Kweku Adoboli, 31, posted a strange message on his Facebook account as he tried to recover enormous losses he had made through illegal trading.

London Police detained the suspected rogue trader, who works for Swiss banking group UBS in raid at 3:30 a.m. on Thursday at his luxury London flat.

Kweku Adoboli is Ghanaian origin, but he was privately educated in UK and is the son of a retired UN worker. He is accused of being responsible for the biggest loss ever accrued by a single trader based in London.

The $2 billion fraud figure easily dwarfs the $1.3 billion lost by rogue trader Nick Leeson, the man behind the collapse of Barings bank in 1995.

Kweku Adoboli enjoyed parties and the company of attractive women

Kweku Adoboli enjoyed parties and the company of attractive women

The same amount was intended by UBS to save by cutting 3,500 jobs worldwide.

Speculation was mounting that he may have been caught out after the Swiss Central Bank unexpectedly devalued the franc last week, producing mammoth losses on one of his currency trades.

On Tuesday, September 6, a Kweku Adoboli’s final Facebook message read: “Need a miracle.”

Kweku Adoboli’s boss John Hughes is reported to have quit his job in the aftermath of the scandal. Sources said Hughes would have faced serious questions about supervision of staff. The former boss could not be reached for comment last night.

It is understood that UBS have discovered the $2 billion loss late on Wednesday afternoon.

City of London Police commander Ian Dyson said the force was tipped off by UBS at 1:00 a.m. on Thursday.

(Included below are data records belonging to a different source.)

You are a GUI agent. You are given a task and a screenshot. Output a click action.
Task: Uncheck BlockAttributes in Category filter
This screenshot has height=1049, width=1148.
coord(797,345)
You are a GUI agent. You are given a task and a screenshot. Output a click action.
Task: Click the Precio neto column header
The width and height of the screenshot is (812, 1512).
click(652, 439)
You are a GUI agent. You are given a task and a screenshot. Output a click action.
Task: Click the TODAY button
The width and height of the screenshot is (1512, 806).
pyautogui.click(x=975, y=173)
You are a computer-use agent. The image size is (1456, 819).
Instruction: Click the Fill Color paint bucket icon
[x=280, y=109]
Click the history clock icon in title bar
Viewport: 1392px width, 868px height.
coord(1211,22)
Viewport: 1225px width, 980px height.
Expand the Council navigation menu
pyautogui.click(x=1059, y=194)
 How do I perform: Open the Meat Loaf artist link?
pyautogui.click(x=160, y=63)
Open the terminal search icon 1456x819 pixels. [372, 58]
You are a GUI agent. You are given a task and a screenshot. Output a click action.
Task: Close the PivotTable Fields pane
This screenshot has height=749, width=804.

Within three hours, police had entered UBS headquarter and had also arrested Kweku Adoboli, who according to sources was a “work-hard, play-hard” trader who enjoyed the company of a series of attractive women at his flat in Whitechapel, East London.

According to some sources, Adoboli earned around $300,000 a year, plus up to $600,000 more in bonuses.

Kweku Adoboli was formally arrested on suspicion of fraud by abuse of position, and was still in custody last night. Police are liaising closely with the Crown Prosecution Service and a decision on charges could be made over the weekend.

Kweku Adoboli was detained on the anniversary day of the collapse of U.S. investment bank Lehman Brothers three years ago.

Rogue traders act independently of colleagues (often recklessly), harming both clients and the firm they work for. In most cases this type of trading is high risk and can create enormous losses.

Police questioned Kweku Adoboli about the fraud, but it was unclear how he was allegedly able to lose such eye-watering sums without being detected by UBS’s risk management team.

The type of trade Kweku Adoboli used is the same as the one used by Jérôme Kerviel, the rogue trader who amassed losses of 4.9billion euros at Société Générale in 2008.

Kweku Adoboli joined UBS in 2006 as a trainee investment adviser. He took on a more senior role as a trade support analyst in 2007 before assuming his present role in one of the banking world’s most important trading areas.

According to his LinkedIn profile, Kweku Adoboli worked as director of Exchange Traded Funds (ETF) and Delta-1 Trading at UBS Investment Bank.

ETFs are an investment fund traded on stock exchanges, much like stocks, which holds assets such as stocks, commodities, or bonds.